M’A :À qui s’adresse l’ouvrage ?
R.E. : La Libèté ka vini !, par sa double entrée, créole/français se veut ouvert à tout lectorat maîtrisant les deux langues. Ce travail est aussi bien sûr ouvert aux traductions vers d’autres langues, mais cette fois, au profit de la langue créole. Il prétend aussi à une volonté didactique et ludique. Je crois qu’après plusieurs années de recherches, de réflexions, de publications et de traductions parallèles, j’ai réussi à trouver ce que je cherchais, à savoir une langue créole écrite qui soit beaucoup plus aisée à lire et à comprendre, à partager aussi. On ne va pas entrer ici dans des débats d’analyses, mais le souci de l’auteur comme du traducteur créole, c’est l’immédiateté de la perception de l’idée qu’il émet. Après plusieurs analyses, publications, rencontres, etc, je crois avoir réussi à trouver « quelque chose » d’une part de clarté et d’ouverture qui pourrait aider à révolutionner l’écrit créole et les diverses acceptions de la langue et de l’identité créoles aussi d’ailleurs. Il faudrait encore poursuivre, aller plus loin, et j’y travaille. De mon point de vue, le travail est maintenant du côté du lecteur, du lectorat, à apprécier l’ouvrage et les idées qui y sont émises pour ouvrir encore un peu plus le débat autour des questions de créole et d’identité collective. Et puis, pour en revenir à l’Afrique, les décrets d’abolition du 27 avril 1848, et on l’oublie trop souvent pour se vouloir être « plus Français que le Français de France » – ce qui me fait souvent rigoler d’ailleurs -, sont aussi valables pour des terres africaines comme le Sénégal, Madagascar ou encore l’Algérie ou plus loin encore Madagascar. On connaît la Réunion et Maurice (Rodrigues), les Seychelles. C’est aussi toute cette histoire partagée, douloureuse, mais pas seulement à mon sens, que je souhaitais saluer. Dans mon rapport à la langue créole, je défends l’universalité de la langue créole, son internationalité. La pancréolité ou créolité internationale est l’un des caractères fondamentaux de la langue créole. Cet aspect des choses m’interpelle particulièrement. Comment cette langue peut-elle rassembler des hommes et des femmes à travers les quatre coins du globe, ici et là-bas.

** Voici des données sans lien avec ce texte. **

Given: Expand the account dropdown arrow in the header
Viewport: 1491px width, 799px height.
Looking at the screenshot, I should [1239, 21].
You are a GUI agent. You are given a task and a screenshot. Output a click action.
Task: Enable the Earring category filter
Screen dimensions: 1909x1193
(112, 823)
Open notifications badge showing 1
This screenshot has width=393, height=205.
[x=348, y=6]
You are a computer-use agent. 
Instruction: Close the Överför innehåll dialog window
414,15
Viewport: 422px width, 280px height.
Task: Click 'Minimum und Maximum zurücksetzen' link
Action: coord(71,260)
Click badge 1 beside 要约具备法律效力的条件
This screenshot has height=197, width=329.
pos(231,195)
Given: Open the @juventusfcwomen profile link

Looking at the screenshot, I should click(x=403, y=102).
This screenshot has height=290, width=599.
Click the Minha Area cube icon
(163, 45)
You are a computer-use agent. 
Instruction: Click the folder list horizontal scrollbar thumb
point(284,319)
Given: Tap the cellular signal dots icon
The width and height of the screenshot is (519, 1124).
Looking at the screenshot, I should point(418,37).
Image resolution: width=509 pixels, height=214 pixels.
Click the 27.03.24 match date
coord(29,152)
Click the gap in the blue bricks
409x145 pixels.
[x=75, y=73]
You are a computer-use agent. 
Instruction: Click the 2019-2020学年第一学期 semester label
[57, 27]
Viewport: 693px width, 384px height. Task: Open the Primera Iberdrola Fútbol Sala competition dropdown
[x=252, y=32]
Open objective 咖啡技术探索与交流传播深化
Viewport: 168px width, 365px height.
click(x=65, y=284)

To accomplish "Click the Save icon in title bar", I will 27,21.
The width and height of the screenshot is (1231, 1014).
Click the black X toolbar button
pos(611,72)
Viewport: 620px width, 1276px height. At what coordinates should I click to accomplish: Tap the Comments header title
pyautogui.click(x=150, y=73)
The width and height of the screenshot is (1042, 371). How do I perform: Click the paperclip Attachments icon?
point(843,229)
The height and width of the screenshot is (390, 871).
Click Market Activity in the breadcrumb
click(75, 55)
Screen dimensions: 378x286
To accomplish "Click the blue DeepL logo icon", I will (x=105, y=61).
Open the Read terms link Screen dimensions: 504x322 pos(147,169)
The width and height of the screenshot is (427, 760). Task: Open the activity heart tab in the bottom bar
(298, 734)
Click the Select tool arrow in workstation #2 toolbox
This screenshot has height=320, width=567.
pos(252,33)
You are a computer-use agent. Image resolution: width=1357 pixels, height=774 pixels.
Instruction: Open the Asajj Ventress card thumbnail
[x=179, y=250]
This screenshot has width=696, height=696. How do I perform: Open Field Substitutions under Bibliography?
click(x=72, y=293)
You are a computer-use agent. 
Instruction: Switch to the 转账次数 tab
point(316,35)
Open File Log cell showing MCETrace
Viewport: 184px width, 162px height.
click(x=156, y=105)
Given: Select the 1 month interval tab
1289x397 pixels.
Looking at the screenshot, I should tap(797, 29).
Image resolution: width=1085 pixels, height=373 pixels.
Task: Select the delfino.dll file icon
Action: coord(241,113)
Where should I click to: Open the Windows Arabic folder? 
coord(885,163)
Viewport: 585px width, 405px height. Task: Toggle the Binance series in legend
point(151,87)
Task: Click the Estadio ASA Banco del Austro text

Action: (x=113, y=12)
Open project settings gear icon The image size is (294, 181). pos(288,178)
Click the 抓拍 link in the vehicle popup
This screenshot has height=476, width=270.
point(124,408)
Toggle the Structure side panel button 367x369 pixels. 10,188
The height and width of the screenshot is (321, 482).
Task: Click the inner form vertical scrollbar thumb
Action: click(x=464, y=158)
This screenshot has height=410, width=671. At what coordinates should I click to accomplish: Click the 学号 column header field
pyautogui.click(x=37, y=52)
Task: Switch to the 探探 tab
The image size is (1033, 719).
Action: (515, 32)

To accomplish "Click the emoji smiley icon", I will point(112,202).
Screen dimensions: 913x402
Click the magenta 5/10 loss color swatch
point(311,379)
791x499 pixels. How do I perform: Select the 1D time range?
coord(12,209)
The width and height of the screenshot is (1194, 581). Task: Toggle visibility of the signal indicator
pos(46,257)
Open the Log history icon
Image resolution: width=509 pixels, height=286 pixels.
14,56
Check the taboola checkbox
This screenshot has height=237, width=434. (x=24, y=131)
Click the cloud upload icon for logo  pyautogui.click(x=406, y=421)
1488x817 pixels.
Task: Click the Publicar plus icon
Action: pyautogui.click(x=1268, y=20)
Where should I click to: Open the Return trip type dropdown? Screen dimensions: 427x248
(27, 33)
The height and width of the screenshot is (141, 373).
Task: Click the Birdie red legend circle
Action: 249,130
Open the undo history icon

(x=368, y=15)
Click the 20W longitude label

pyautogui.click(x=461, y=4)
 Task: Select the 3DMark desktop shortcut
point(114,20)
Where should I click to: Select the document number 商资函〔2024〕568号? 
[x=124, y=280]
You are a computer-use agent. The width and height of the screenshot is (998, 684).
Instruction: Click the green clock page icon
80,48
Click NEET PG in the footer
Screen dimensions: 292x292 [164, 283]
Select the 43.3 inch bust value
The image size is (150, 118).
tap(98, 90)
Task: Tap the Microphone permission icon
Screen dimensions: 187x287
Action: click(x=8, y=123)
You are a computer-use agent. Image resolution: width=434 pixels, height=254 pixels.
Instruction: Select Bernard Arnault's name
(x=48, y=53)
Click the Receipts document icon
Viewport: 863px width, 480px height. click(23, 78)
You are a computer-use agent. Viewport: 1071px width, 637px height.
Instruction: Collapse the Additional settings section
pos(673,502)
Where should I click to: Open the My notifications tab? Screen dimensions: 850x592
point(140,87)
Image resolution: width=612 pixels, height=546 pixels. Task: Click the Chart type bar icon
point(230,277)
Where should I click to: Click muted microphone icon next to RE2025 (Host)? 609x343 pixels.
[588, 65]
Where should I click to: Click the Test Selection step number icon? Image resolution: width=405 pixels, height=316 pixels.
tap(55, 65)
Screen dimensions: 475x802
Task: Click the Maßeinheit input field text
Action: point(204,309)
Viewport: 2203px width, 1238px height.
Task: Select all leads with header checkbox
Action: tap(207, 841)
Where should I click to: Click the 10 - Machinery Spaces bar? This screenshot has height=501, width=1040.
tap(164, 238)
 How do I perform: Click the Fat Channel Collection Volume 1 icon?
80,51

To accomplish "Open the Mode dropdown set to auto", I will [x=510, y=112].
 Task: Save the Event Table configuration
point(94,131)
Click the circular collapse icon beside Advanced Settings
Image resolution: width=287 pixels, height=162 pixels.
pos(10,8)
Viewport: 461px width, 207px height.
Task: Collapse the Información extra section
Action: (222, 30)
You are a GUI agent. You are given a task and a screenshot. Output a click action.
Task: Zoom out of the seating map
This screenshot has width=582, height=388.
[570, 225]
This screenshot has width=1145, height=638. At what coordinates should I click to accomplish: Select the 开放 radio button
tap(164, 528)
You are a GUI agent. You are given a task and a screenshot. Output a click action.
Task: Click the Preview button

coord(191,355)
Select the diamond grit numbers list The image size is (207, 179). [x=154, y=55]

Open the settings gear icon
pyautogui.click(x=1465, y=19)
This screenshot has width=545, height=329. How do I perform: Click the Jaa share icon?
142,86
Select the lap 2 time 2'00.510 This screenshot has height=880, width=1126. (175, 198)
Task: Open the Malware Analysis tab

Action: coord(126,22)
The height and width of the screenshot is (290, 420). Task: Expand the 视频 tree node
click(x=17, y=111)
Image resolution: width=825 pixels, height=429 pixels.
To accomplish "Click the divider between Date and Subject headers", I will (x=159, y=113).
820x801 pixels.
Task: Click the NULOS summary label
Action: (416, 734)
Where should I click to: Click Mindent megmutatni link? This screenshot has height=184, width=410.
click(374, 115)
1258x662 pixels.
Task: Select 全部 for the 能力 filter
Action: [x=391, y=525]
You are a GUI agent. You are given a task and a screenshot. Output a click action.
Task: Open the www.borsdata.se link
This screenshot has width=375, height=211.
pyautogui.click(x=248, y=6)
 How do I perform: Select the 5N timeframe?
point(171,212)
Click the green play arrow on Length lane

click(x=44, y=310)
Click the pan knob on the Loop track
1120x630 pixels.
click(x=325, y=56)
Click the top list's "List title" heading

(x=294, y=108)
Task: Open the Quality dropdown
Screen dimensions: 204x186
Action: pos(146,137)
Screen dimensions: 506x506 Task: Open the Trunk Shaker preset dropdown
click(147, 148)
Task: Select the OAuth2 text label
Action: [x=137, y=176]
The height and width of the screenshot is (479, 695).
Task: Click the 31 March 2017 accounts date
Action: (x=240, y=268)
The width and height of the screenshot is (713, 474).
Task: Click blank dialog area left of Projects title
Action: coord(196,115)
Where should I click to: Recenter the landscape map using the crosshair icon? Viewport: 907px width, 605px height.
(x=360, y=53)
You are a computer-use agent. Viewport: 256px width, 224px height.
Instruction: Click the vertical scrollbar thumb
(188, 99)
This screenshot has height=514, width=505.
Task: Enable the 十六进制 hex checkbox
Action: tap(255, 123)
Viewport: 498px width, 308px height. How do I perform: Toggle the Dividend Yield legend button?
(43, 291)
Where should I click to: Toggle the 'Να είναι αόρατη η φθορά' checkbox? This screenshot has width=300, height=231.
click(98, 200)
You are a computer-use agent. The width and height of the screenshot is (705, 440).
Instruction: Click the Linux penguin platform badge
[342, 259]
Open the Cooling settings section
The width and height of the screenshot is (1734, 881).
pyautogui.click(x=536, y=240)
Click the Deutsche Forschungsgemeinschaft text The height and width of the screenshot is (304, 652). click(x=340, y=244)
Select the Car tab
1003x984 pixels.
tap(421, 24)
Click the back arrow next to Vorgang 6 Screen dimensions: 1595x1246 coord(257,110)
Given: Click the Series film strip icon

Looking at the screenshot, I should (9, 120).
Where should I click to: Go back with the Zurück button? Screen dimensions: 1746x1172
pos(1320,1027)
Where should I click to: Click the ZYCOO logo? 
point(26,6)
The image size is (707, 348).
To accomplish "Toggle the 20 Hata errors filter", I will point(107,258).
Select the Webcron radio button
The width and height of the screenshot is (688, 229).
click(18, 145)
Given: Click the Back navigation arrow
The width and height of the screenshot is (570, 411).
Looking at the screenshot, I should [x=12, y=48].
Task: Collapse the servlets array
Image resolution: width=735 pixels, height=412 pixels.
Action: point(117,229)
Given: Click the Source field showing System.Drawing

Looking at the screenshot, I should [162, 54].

Et puis, ce rêve possible de vivre ou de revivre cet espace d’échange et de dialogues, de rencontres et de partages de cette période esclavagiste, comme si presque l’on pouvait entendre parler, voir vivre les uns et les autres dans un imaginaire recomposé, personnel, individuel, en rapport avec soi et sa propre vision du monde. Cela m’a paru merveilleux à revivre, revivre cette période, mais avec des billes et des cartes en main, un plan des choses presque et à partir de là quêter la parole de vérité, la rumeur vraie des cannes, le sens des choses et la valeur de la vie. Découvrir ou redécouvrir ou mieux comprendre et apprécier cette part de nous qui nous est humaine, cette part de nous qui nous est universelle, cette part de nous qui nous est africaine aussi, essentielle, primordiale, tout au moins, pour ceux qui veulent l’accepter ou le reconnaître… cette part de nous, enfin, qui aspire à plus de liberté et à plus de vérité…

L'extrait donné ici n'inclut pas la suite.